Risk of transmitting disease to others.
We appreciate that older adults, people with chronic conditions, and others at high risk of dying from COVID-19 are prioritized in the framework. However, the AGS (2020a) is concerned that portions of the underlying analysis that informed these recommendations lean on stereotypes that potentially devalue older adults. In oral testimony before the NASEM committee responsible for the framework, Timothy W. Farrell, MD, AGSF, vice chair of the AGS Ethics Committee, stated:
We refer specifically to the idea that age in and of itself is a potential criterion for making allocation decisions…. Our current reality is that, due to advances in our understanding of diseases and how to treat them, people are living healthy lives even when they have heart disease or other chronic conditions.

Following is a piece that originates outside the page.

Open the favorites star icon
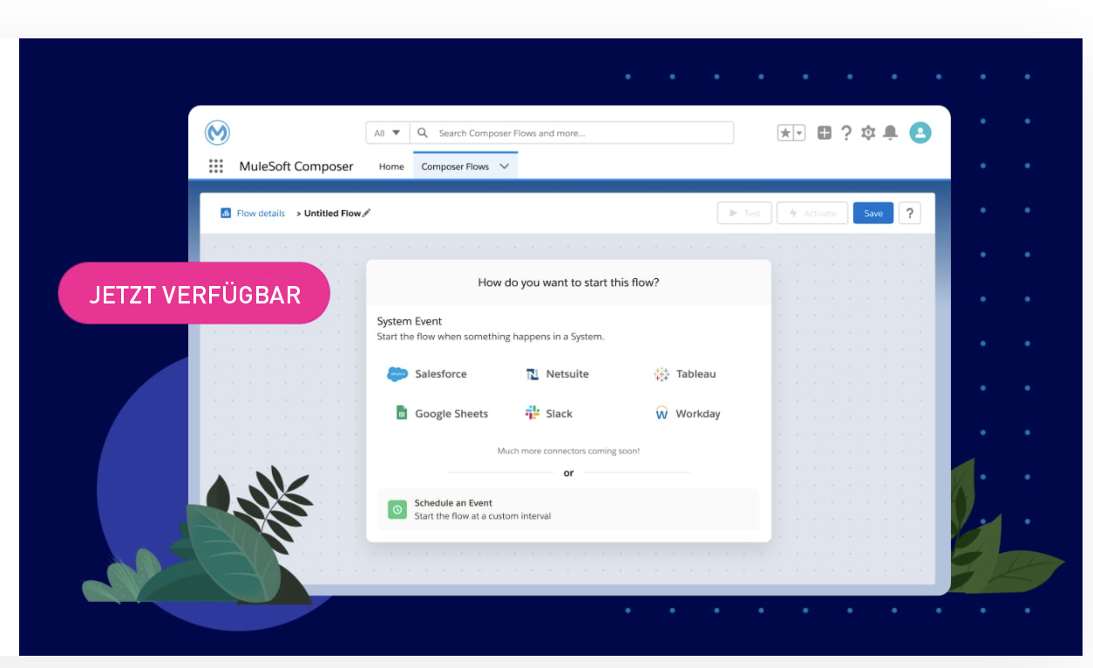 (785, 133)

Resting these recommendations on an analysis that does not reflect the complexity of how we age runs the risk that older people will be discriminated against because of their age when this framework is implemented.
And we as a society agree.
In further written comments submitted to the committee by the AGS, our geriatrics experts strongly recommend that our national vaccine allocation strategy (AGS, 2020b):
prioritize the health workforce, broadly defined to cover workers across care settings, including those in long-term care, assisted living and other congregate living facilities, and those in home and community-based settings;
prioritize access for high-risk populations, including older adults, those living in congregate settings, people with chronic health conditions, and communities of color; and
avoid using age as a criterion, given the diversity of the older adult population.
Importantly, NASEM distanced the guidelines from the previous focus on life-years saved and instead focused on avoidance of death, citing concerns about ageism that had been raised in the AGS testimony (Farrell et al., 2020; NASEM, 2020a,b). However, NASEM (2020a,b) did not exclude the possibility of reverting to the life-years saved argument in situations when younger adults have disproportionately high mortality from a pandemic. We commend NASEM for de-emphasizing the life-years saved approach in its final COVID-19 vaccine allocation framework, but we also urge NASEM and other groups to avoid reverting to the life-years saved argument in the future, given its inherent ageism (AGS, 2020a; Farrell et al., 2020).
We are more confident than ever that a COVID-19 vaccine is possible and on the horizon, but we should not—and, ultimately, cannot—let ageism overshadow progress that benefits us all as we age.